We got in the car, and there was the 'lucky' gnome, still in its Dollar Store cardboard backing.

"Happy Valentine's Day," I said. "I got this for you to take to Vegas. A little figurine - for luck."

"Oh, uh, thanks."

Never in my life did I think I'd be Valentine's Day cock-blocked by Brains.

In any case, it was nice to have some time in the morning before leaving the trailer park, and have a leisurely white-knuckle drive to the airport. That I-4 should be called the Die-4.

The Tampa airport is wonderful. I'm totally in love with it.

We shlepped (damn I do a lot of shlepping on trips) to the tram, trammed to the terminal, and shlepped some more to the Spirit bag drop-off.

When there is a malfunction in a Spirit 737 cockpit, does the alarm go 'BAD DOG!'?

Bad luck - the Quad Queen's suitcase was 4 pounds over the limit. We had to find a place to open up all our stuff and try to re-allocate enough weight between the bags. This is always great fun in a busy airport. It's fun to put a pair of your underwear temporarily on your head to free up your hands. It's even more fun if it's her underwear on your head.

One of the smartest things they did at TPA was to push out security to each of the satellite terminals, instead of having everybody bottleneck their way through one security line. With Pre-Check, we got through in no time. Like zero time. It was literally instantaneous.

(I'm very pleased with my verbing of the noun bottleneck. I hope it catches on.)

Food is interesting, tasty, and very reasonably priced in the airport. A pre-flight slice seemed like a great idea, and I was shocked to see the menu - in a good way.

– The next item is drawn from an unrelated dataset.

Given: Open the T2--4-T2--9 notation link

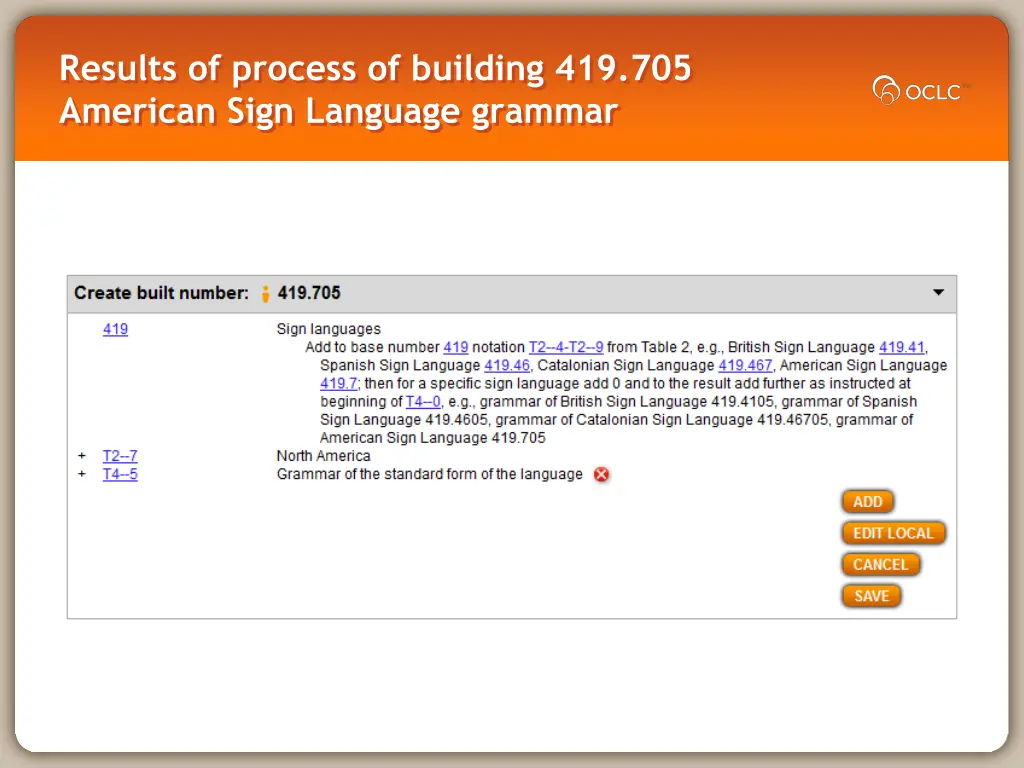Looking at the screenshot, I should (x=565, y=347).
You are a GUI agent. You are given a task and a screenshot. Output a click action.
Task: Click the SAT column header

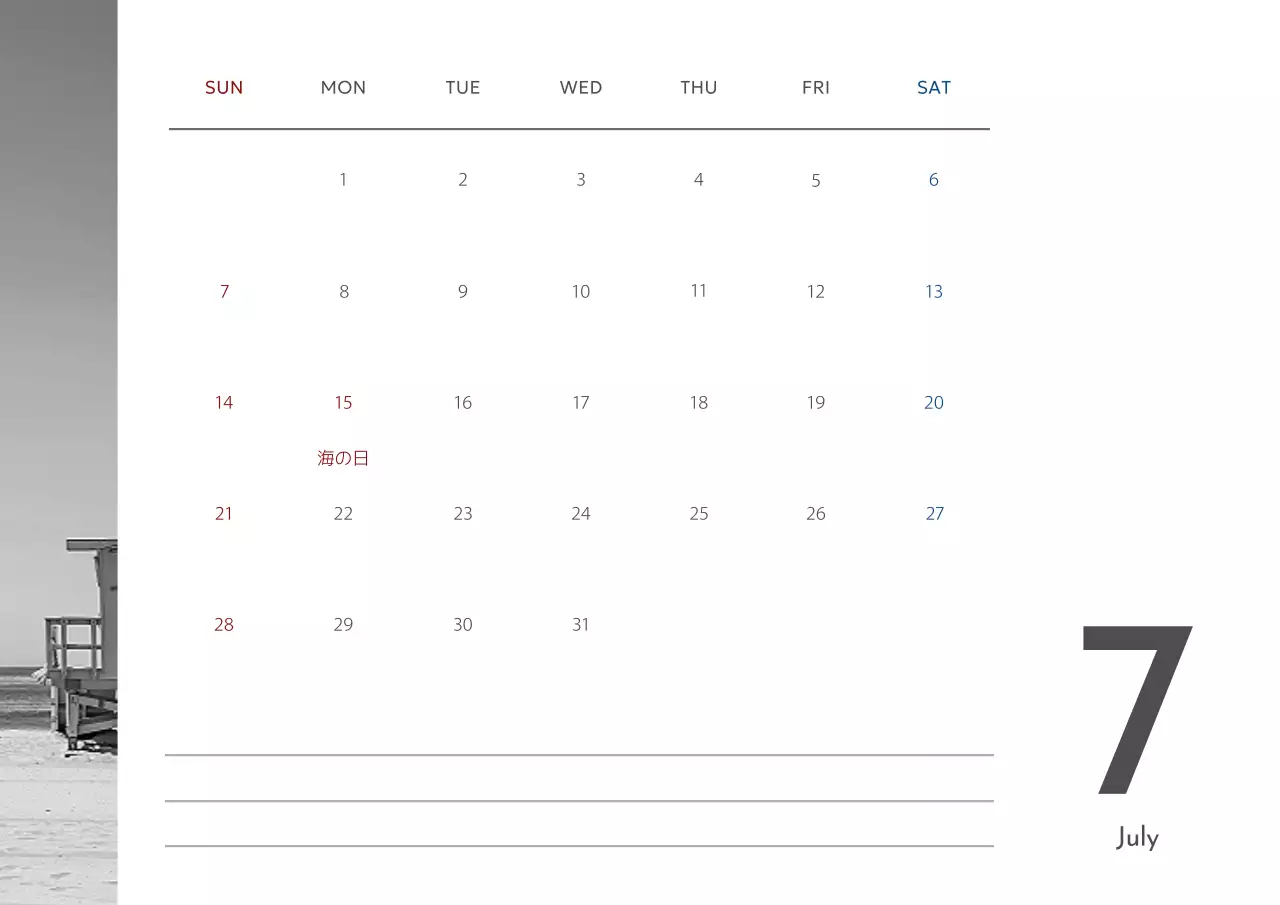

The slice was very good, well worth the money. A measley $5.45 for a decent slice? Hell yeah!

No sooner had I gotten that slice in ma belly, that the plane was ready to go. Next stop, Hub Airport, Some State USA!


    1. Well's finally here! ( Said Kodi, while shaking her head.). Looking forward to your fantastic adventures as I unpack and do laundry, and nap 4.

    2. Welcome, and best of luck to you and your lucky charms!

    3. I see reading the first installment is wise vs starting with second unit of reading. Go royal and QQ.